In a paper published online May 17, 2016 in the journal Nature Communications, de Jong and co-first author Koji Taniguchi, MD, PhD, and colleagues, report that treating both ERK1/2 and the compensatory pathway, ERK5, concurrently with a combination of drug inhibitors halted colorectal cancer growth more effectively in both mouse models and human colorectal cancer cell lines.
The ERK pathway plays a critical role in embryonic development and tissue repair because it instructs cells to multiply and start dividing, but when over activated cancer growth occurs.
“Therapies aimed at targeting ERK1/2 likely fail because this mechanism is allowing proliferation through a different pathway,” said Eyal Raz, MD, senior author and UC San Diego School of Medicine professor of medicine. “Previously, ERK5 didn’t seem important in colorectal cancer.

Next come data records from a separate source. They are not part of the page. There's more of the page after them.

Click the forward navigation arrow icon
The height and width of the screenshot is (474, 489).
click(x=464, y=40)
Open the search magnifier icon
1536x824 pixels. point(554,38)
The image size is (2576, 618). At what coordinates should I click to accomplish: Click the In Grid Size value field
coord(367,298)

This is an underappreciated escape pathway for tumor cells. Hence, the combination of ERK1/2 and ERK5 inhibitors may lead to more effective treatments for colorectal cancer patients.”
There are 1.2 million people living with this disease in the United States, making it the third most common cancer among men and women. In 2016, an estimated 134,490 new cases are expected to be diagnosed.

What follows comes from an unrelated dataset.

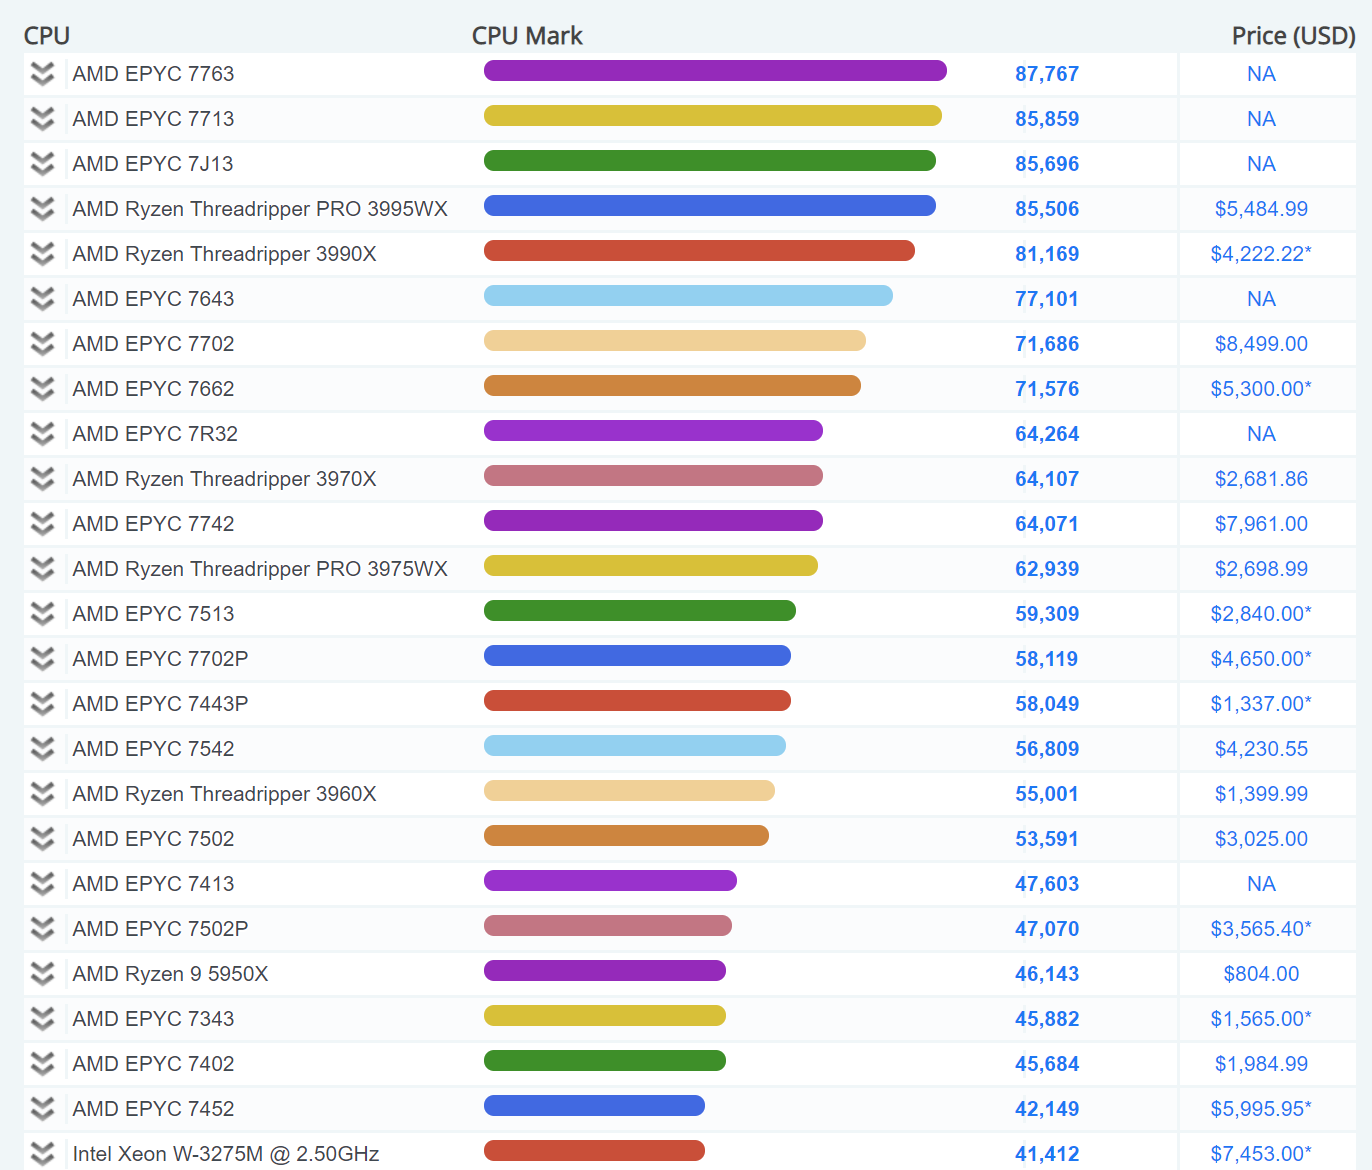Click the $804.00 price for Ryzen 9 5950X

“If you block one pathway, cancer cells usually mutate and find another pathway that ultimately allows for a recurrence of cancer growth,” said Taniguchi. “Usually, mutations occur over weeks or months. But other times, as in this case, the tumor does not need to develop mutations to find an escape route from targeted therapy. When you find the compensatory pathway and block both, there is no more escape.”
Researchers suggested that other classes of inhibitors be tested in combination with ERK5 inhibitors in human colorectal cancer cells in preclinical mouse models before any patient trial can begin.